I was never so sorry for any one in my life."

"Oh, I was afraid he'd come!" burst out Tom, in torture. "Milly said I shouldn't leave her. . . . Oh, why, why didn't I listen to her?"

"Strange you didn't meet Jett," replied Mrs. Hudnall. "He left with three wagons yesterday afternoon. They went straight down the military road. We watched them. Milly waved her scarf for a long time. . . . She looked so cute an' sweet in her boy's clothes."

"Boy's clothes?" ejaculated Tom, miserably. "What do you mean?"

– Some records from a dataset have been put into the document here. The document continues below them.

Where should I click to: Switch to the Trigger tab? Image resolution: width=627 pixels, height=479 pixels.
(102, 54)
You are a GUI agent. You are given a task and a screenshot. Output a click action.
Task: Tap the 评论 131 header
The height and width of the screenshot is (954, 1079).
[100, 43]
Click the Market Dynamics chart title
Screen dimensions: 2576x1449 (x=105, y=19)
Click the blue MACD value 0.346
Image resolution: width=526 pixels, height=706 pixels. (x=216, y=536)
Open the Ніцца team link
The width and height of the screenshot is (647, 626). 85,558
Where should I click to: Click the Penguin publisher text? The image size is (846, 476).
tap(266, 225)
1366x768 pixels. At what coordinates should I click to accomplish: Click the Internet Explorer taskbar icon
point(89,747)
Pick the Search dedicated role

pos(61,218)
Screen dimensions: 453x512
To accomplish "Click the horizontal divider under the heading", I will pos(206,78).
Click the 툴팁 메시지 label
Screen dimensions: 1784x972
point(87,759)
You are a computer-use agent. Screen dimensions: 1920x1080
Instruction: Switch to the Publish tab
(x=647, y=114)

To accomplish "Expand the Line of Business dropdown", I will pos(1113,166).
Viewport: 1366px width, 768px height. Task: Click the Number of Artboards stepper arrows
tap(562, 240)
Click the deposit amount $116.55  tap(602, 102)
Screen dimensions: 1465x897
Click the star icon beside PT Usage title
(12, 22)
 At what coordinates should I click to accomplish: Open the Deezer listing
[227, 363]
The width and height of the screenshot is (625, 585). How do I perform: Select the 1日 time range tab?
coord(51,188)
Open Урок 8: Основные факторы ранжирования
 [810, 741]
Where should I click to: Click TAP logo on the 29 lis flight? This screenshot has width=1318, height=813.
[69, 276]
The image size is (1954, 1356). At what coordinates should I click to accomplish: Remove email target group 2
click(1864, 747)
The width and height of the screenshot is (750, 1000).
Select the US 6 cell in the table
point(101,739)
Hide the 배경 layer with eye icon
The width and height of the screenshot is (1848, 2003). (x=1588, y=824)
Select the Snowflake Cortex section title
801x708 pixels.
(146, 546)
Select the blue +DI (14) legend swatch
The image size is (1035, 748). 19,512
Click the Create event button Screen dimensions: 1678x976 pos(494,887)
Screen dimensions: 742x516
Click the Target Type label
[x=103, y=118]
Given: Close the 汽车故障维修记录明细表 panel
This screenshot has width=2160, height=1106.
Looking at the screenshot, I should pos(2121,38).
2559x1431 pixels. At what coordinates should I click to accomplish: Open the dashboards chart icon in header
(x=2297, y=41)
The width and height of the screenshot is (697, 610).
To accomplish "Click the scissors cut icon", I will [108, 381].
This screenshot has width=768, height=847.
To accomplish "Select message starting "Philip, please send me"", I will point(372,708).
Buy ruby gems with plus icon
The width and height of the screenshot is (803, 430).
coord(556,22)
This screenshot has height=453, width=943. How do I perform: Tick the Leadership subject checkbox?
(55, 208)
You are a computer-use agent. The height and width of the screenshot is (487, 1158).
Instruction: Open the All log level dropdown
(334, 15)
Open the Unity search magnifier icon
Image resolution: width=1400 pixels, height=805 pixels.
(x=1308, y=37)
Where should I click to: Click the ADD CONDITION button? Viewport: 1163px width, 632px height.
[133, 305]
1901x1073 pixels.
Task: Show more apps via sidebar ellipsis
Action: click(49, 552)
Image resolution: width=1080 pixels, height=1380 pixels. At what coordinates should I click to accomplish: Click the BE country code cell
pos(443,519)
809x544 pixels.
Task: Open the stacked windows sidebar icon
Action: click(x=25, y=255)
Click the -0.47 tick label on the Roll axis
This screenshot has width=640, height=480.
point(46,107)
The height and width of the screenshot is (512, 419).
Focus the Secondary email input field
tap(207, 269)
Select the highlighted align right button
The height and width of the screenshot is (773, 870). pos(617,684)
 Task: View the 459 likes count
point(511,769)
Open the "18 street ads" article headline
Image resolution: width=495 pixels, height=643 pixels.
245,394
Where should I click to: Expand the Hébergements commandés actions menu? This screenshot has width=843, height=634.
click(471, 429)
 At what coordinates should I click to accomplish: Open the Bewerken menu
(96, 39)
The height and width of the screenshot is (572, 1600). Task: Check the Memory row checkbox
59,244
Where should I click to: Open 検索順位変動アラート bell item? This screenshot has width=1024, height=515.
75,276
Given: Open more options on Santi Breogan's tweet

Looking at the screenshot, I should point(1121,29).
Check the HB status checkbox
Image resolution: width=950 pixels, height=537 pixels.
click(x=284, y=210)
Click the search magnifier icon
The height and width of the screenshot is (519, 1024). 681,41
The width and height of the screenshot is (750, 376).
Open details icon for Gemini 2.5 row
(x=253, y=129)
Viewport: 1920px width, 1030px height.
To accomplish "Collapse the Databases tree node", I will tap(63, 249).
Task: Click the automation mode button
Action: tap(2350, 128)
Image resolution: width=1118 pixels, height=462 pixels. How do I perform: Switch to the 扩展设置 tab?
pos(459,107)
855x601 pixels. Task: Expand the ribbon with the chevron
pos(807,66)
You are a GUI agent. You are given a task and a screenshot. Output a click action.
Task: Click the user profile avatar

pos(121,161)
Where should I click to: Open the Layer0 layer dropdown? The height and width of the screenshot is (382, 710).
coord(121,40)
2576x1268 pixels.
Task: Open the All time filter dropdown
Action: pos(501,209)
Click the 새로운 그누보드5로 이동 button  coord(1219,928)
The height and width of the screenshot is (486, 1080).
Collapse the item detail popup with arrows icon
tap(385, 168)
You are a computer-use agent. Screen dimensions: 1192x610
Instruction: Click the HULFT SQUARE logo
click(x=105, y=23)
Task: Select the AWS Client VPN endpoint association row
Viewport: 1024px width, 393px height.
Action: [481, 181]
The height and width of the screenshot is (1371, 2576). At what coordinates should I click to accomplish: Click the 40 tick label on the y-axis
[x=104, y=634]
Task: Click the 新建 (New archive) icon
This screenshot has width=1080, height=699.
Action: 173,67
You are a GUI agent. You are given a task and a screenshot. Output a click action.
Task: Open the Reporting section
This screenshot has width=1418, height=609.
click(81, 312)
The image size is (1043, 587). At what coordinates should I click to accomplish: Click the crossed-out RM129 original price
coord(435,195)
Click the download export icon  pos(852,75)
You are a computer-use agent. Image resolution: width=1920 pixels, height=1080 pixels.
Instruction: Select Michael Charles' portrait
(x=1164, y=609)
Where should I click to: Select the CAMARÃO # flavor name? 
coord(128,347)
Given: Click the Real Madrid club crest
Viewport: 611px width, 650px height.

"Jett came here in the mornin'," went on Mrs. Hudnall. "He was soberin' up an' sure looked mean. He asked for Milly an' told her that she was to get ready to leave with him in the afternoon. His wife wasn't with him, but we met her later in Sprague's store. She struck us as a fit pardner for Jett. Well, Milly was heart-broken at first, an' scared. We could see that. She didn't want to go, but said she'd have to. He could take her by force. She didn't say much. First she wrote you a letter, which I have for you, an' then she packed her clothes. When Jett came about three o'clock he fetched boy's pants, shirt, coat, an' hat for Milly. Said on account of Indians scarin' the soldiers the military department were orderin' women out of the buffalo fields. Jett was disguisin' his women in men's clothes. Milly had to have her beautiful hair cut. Sally cut it. Well, Milly dressed in that boy's suit an' went with Jett. She was brave. We all knew she might come to harm, outside of Indians. An' we felt worse when Sprague told us last night that this Mrs. Jett had been the wife of an outlaw named Hardin, killed last summer at Fort Dodge. That's all."

"Good heavens! it's enough!" declared Tom, harshly, divided by fear for Milly and fury at himself. "What can I do? . . . I might catch up with Jett. But then what?"

"That's what I'd do--hurry after her," advised Mrs. Hudnall.

"Somehow you might get her away from Jett. Tell my husband. He'll do somethin'. . . . Tom, here's Milly's letter. I hope it tells you how she loves you. For you're all the world to that child.

She was cryin' when she gave it to me."

"Thank you," said Tom, huskily, taking the letter and starting to go.

"Come back before you leave," added Mrs. Hudnall. "We'll want to send letters an' things with you."

"An' say, Tom," called Sally from the doorway, "you tell Dave Stronghurl if he doesn't run here to me pronto it 'll be all day with him."

"I'll send him," returned Tom, and hurried back to camp, where he delivered Sally's message to Dave.

"Aw, I've all the time there is," drawled Dave, with an assured smile.

"No! We'll be leaving just as quick as I can sell these hides for Hudnall."

"Wal, I'll be goshed! What's the rush, Tom! . . . Say, you look sick."

"I am sick. I'm afraid I'm ruined," replied Tom, hurriedly, and told Dave his trouble.

His comrade swore roundly, and paced a moment, thoughtfully. "Tom, mebbe it ain't so bad as it looks. But it's bad enough. I'd hate to see that girl fall into the hands of the Indians."

"Indians? Dave, it's Jett I'm afraid of. He's bad and he means bad. . . . I--I think I'll have to kill him."

"Wal, quite right an' proper, if he's what you say. An' I'll back you. Let's see. We'd better rustle. You tend to sellin' the hides an' what else Hudnall wanted. An' I'll tend to Sally."

With that Stronghurl paid some elaborate though brief attention to his personal appearance, then strode off toward the post. Left alone, Tom hurriedly tore open Milly's letter. It was written in ink on good paper, and the handwriting was neat and clear. Tom thrilled at his first sight of Milly's writing.

Sprague's Post July 19.

DEAR TOM:

It is my prayer you get this letter soon--surely some day. Jett has come for me. I must go. There isn't anything else I can do.

But if you or Mr. Hudnall were here I'd refuse to go and let Jett do his worst.

He'll surely take me back to the buffalo camps, and where they are you will be somewhere. I know you will find me.

I'm scared now and my heart's broken. But I'll get over that and do my best to fool Jett--to get away from him--to save myself.